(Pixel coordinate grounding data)
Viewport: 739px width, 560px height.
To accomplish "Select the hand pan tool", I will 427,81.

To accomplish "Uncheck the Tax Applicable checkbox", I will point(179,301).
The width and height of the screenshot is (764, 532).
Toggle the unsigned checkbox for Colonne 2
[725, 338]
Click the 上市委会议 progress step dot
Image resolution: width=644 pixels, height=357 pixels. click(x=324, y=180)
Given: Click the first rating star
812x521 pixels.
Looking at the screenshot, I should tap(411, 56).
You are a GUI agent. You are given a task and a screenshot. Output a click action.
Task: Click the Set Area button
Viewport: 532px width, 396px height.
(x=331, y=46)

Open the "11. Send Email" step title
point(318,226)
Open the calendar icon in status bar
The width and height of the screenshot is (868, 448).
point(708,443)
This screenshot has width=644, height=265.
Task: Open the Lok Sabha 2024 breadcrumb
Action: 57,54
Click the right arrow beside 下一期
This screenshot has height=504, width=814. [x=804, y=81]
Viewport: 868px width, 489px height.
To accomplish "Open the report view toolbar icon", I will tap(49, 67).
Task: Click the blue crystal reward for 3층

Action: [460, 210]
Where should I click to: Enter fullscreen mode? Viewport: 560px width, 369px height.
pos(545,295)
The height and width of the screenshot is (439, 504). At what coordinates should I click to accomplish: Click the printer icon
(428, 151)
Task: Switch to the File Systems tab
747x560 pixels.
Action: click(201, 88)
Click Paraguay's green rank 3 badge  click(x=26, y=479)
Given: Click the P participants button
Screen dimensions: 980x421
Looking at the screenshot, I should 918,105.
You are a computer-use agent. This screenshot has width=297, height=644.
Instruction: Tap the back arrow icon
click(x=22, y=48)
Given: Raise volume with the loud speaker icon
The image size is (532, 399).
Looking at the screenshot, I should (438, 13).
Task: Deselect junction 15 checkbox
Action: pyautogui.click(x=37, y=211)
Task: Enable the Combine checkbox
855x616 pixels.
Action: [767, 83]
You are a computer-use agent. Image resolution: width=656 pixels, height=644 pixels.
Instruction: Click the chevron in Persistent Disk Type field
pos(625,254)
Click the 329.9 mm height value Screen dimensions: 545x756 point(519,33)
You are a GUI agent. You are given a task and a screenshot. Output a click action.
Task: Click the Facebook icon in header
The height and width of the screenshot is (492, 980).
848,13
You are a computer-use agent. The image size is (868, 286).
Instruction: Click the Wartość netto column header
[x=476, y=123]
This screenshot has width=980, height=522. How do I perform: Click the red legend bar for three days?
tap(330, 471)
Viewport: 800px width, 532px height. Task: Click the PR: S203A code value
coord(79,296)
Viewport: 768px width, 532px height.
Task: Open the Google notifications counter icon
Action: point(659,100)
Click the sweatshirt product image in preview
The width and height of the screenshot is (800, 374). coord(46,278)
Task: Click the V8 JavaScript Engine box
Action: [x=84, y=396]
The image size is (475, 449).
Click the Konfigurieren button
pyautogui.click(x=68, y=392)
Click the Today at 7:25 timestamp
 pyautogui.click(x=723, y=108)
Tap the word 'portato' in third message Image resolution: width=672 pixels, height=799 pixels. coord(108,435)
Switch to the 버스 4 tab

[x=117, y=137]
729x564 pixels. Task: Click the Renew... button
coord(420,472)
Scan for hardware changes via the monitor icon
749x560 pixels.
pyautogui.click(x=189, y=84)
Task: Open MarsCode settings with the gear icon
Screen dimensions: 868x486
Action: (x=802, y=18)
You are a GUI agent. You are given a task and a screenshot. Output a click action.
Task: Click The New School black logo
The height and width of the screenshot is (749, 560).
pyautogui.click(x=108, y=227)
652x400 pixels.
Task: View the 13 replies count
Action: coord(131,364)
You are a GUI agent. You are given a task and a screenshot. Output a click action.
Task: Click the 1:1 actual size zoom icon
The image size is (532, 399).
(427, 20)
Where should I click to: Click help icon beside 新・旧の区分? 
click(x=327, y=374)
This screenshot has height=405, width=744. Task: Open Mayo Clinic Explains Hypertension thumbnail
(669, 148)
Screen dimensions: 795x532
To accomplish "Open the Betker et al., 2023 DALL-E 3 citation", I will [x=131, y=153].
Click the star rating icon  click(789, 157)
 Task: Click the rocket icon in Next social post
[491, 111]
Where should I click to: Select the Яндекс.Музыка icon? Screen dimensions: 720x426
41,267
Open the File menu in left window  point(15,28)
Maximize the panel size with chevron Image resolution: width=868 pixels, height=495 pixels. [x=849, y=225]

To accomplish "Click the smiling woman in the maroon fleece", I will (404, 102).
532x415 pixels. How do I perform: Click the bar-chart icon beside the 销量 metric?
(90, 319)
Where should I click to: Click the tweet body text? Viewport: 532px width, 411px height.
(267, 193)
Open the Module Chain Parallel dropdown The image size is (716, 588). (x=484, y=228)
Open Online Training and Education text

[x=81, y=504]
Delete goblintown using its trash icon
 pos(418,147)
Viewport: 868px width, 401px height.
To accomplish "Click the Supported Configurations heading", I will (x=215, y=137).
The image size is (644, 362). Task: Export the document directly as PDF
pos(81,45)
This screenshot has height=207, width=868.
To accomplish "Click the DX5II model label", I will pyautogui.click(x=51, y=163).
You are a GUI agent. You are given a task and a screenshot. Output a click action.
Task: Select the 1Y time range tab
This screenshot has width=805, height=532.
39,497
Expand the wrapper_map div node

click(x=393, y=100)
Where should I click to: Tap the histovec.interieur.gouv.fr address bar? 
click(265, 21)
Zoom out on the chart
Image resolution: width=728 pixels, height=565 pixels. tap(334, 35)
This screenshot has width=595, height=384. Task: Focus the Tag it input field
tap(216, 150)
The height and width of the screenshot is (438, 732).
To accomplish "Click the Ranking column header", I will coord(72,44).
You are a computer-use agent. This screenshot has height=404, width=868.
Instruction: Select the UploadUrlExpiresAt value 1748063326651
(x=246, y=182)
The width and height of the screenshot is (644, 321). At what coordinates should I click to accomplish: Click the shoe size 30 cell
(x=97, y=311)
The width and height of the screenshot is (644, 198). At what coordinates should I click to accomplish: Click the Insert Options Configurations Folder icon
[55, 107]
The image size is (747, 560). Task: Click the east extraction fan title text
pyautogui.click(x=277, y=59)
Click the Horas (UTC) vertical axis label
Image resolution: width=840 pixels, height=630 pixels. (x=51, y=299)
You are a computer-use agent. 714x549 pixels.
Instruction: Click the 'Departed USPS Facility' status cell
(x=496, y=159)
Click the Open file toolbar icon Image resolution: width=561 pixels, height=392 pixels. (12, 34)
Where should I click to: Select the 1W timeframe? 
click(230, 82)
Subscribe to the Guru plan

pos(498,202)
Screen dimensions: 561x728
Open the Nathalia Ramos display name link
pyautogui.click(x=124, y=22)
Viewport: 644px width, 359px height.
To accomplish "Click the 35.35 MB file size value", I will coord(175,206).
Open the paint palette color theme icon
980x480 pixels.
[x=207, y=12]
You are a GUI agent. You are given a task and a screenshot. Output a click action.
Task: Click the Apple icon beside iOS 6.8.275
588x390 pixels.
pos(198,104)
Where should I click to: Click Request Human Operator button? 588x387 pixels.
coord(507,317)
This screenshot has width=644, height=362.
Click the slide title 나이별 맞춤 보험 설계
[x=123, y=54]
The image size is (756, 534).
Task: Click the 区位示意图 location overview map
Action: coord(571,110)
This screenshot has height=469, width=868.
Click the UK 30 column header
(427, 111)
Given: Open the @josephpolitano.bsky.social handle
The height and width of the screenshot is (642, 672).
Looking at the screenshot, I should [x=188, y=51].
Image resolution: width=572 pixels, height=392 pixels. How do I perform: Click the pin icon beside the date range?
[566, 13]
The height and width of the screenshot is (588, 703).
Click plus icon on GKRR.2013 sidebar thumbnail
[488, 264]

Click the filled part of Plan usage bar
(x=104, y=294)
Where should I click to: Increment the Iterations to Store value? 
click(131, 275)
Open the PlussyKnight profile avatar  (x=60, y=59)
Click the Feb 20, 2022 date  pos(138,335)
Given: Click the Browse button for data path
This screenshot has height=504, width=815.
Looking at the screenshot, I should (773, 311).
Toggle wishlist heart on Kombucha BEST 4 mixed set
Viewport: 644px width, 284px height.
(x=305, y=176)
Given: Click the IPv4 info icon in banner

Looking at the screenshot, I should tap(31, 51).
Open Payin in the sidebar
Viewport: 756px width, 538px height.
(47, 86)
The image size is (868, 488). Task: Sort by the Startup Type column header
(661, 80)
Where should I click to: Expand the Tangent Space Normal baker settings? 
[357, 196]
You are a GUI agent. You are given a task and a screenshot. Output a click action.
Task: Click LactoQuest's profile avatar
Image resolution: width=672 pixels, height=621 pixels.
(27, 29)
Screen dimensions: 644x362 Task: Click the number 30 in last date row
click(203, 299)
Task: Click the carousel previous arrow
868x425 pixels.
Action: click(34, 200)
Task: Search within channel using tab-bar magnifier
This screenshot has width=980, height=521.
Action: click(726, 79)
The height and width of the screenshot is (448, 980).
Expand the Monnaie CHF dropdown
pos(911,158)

_WHAT NEEDS TO BE DONE_. Set down only these lines, exactly: the one containing "The image size is (868, 488)." and each line after it through the end of the entries above.

_WRITTEN ANSWER_.
The image size is (868, 488). Task: Sort by the Startup Type column header
(661, 80)
Where should I click to: Expand the Tangent Space Normal baker settings? 
[357, 196]
You are a GUI agent. You are given a task and a screenshot. Output a click action.
Task: Click LactoQuest's profile avatar
Image resolution: width=672 pixels, height=621 pixels.
(27, 29)
Screen dimensions: 644x362 Task: Click the number 30 in last date row
click(203, 299)
Task: Click the carousel previous arrow
868x425 pixels.
Action: click(34, 200)
Task: Search within channel using tab-bar magnifier
This screenshot has width=980, height=521.
Action: click(726, 79)
The height and width of the screenshot is (448, 980).
Expand the Monnaie CHF dropdown
pos(911,158)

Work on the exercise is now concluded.